For the year so far, the U.S. is up only 2.8 percent, while Europe is up 5.1 percent, Japan (considered a mature market and thus excluded from Asia/Pacific figures) rose 2.8 percent, and Asia/Pacific gained 12.9 percent.

It's not all rosy, however. Memory prices continue to suffer due to the vast oversupply. The cost of 1 gigabit of DRAM has declined by 43 percent during the past year, while the price of 2 gigabits of NAND flash has declined by 61 percent in the last year.  

That's good for consumers, of course. Micron estimates that the memory content of the average PC will increase at least 50 percent this year, while the memory content in the average cell phone will increase by more than 150 percent. There has also been rumor of a 64GB iPod Touch from Apple later this year. Gotta do something with all that flash memory.

First iPhone 2.0 fix issued

iphone.jpgWith its typical lack of fanfare, Apple has released the iPhone 2.0.1 software, just three weeks after the release of the iPhone 3G and 2.0 software. The release notes were short even by Apple standards: "Bug fixes." Great description for the 249.2MB download. iPhone users know the drill: plug it in, fire up iTunes and click "Check for updates."

There has been a fair amount of kvetching on MacRumors, TUAW, Gizmodo and elsewhere about iPhone 2.0 software, calling it buggy and unstable. For what it's worth, after three weeks with the 3G phone the only thing I didn't like was the 3G. I rarely had any bars and it frequently dropped calls. Plus, the battery ran dry very fast. When I disabled 3G, the phone stabilized. No more dropped calls, good, clear audio, and longer battery life.

Of much greater concern is the numerous reports of cracks appearing in the plastic around the phone. With the 3G design, Apple shifted from a mostly metal back to an all-plastic back, and people are finding cracks around places like the phone jack, volume buttons and other parts of the case.

Apple has not formally acknowledged the problems, so it remains to be seen how this is handled. If these cracks worsen and the phones fall apart, will there be a recall/replacement? Or will they pass the buck and say users are abusing the phones? This could get very interesting. Or ugly.
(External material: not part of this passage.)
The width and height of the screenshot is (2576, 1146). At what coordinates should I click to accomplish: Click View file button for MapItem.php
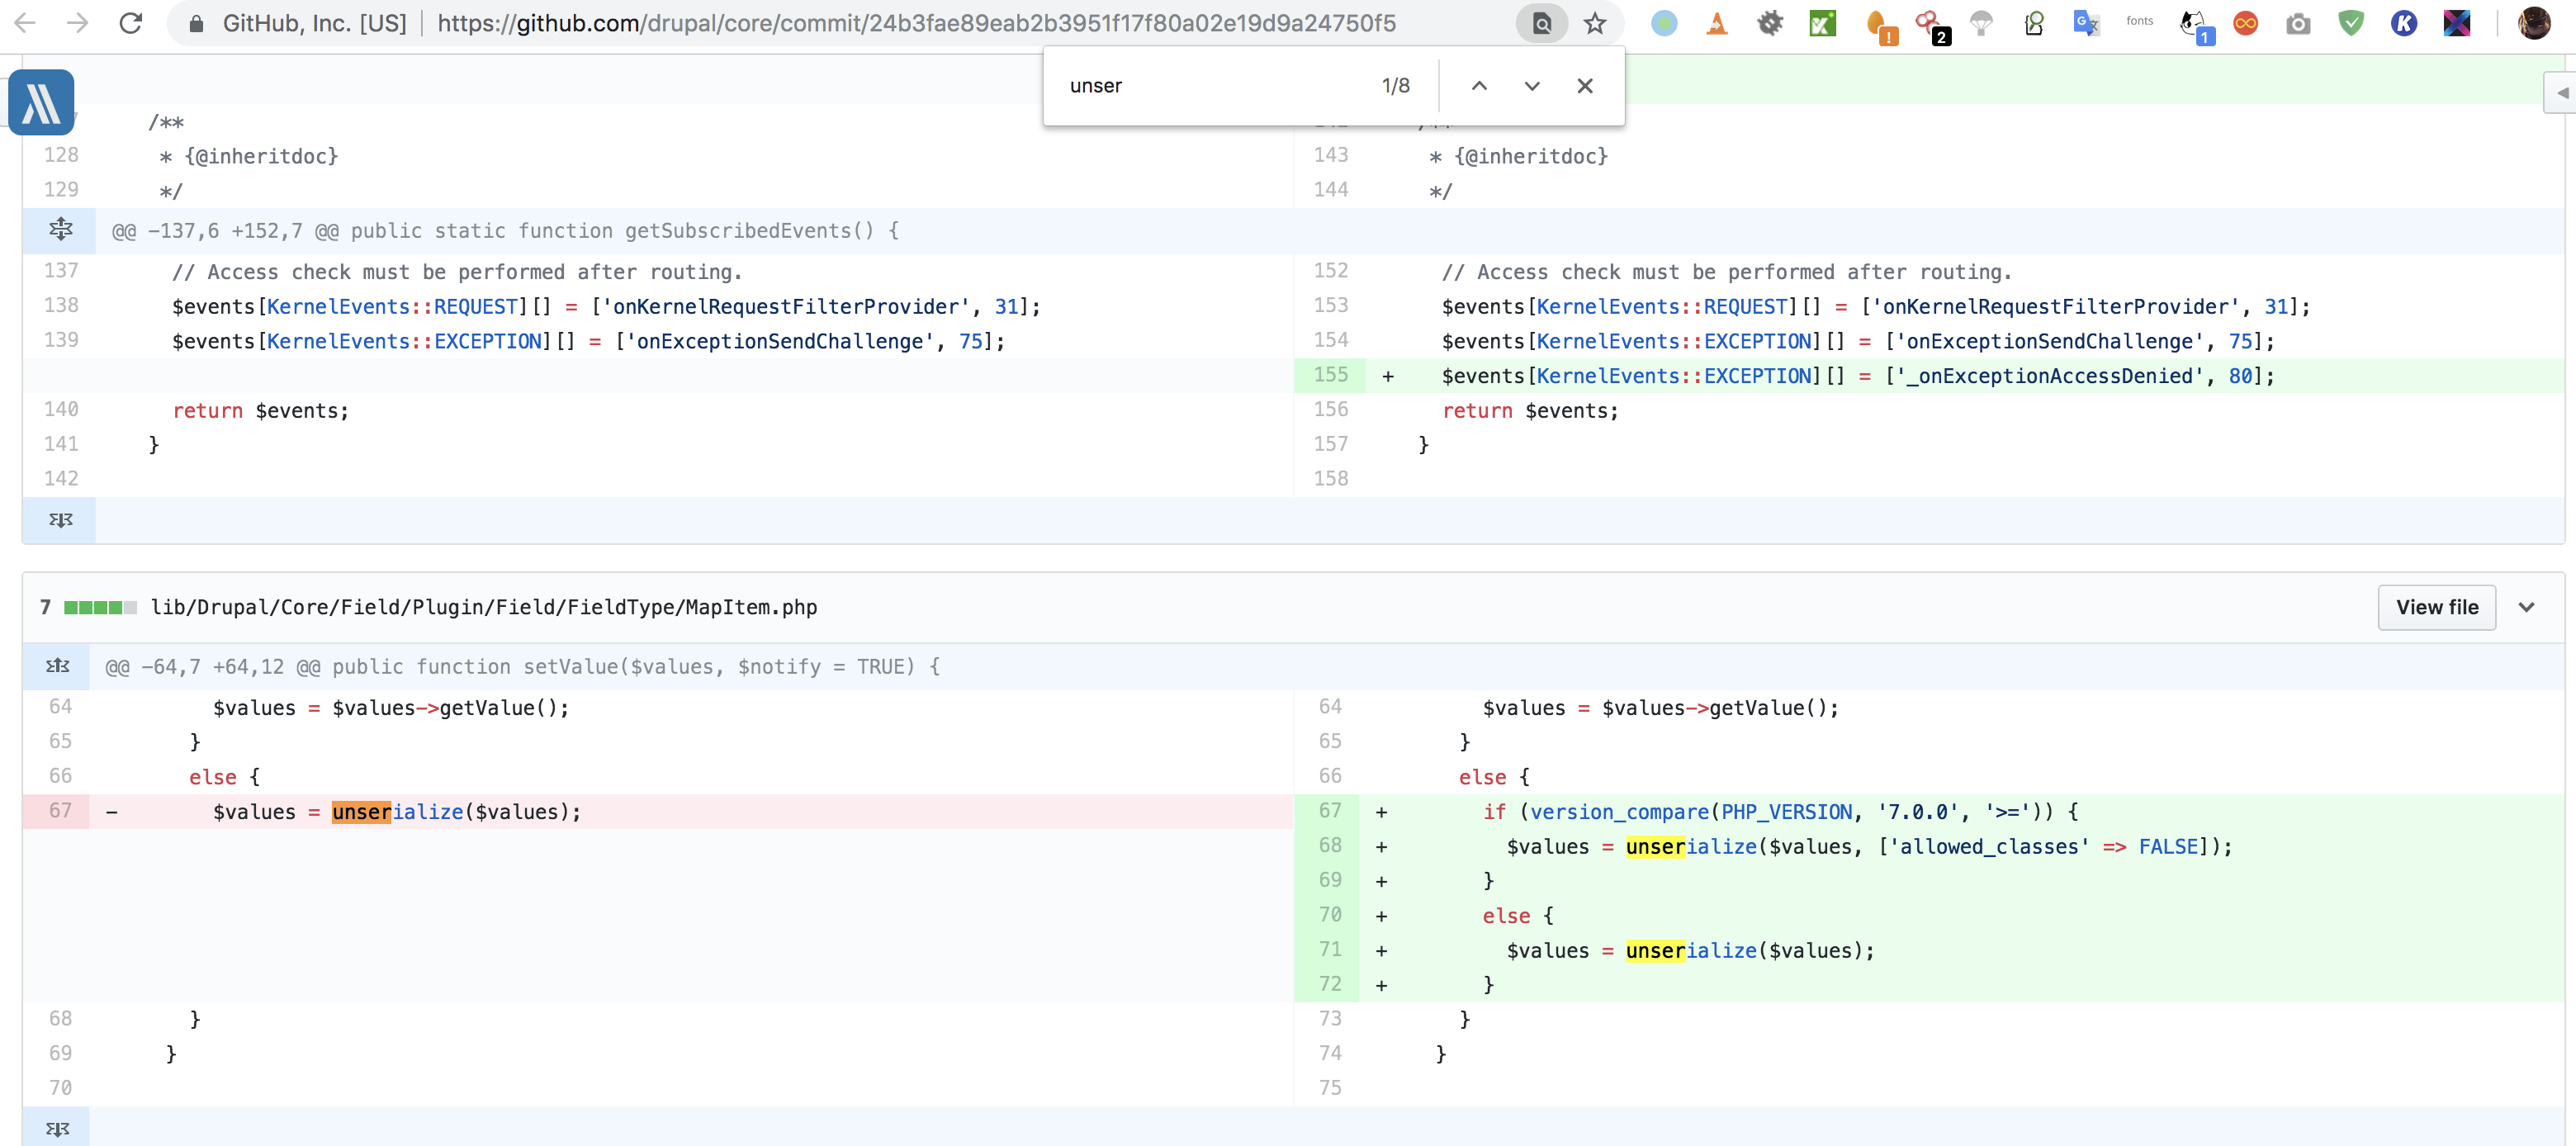click(x=2436, y=607)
Be that as it may, I love the phone and don't want any other.

No, nVidia is NOT exiting the chipset market

nVidia has denied reports that it will soon be exiting the motherboard chipset market. The story first ran last Friday in the Taiwanese tech publication DigiTimes, citing unnamed sources at motherboard makers.

The story just didn't make sense when I first read it. Why in the world would a market leader - nVidia claims more than 60 percent of the AMD market and a decent chunk of Intel as well - want to bail on a thriving business? Well, Nehalem might be a good reason. With the memory controller going on the CPU and the frontside bus going away, chipsets will no longer be needed.

But why quit now? Nehalem isn't due until December and even then, it will take it years to fully consume the market.

Well, they're not quitting. nVidia's top spokesman Derek Perez issued a flat denial to InternetNews.com, calling the article "groundless" and saying "We have no intention of getting out of the chipset business."

Once again I find myself following up on a story that was irresponsible and lazy (Dell dropping AMD, anyone?). I like DigiTimes and have gotten some nice leads from them. Given they are in Taiwan, the heart of the Asian component sector, they have a lot of connections.

But this was truly irresponsible, to run a story (I'd link to it but it's hidden away to only paid subscribers now) full of speculation and conjecture on where the chipset developer team might be redeployed without so much as a comment from nVidia. This hurts all of us and the media profession does not need another kick in the junk.

(I'm really setting myself up for a huge fall if I ever screw up big, eh?)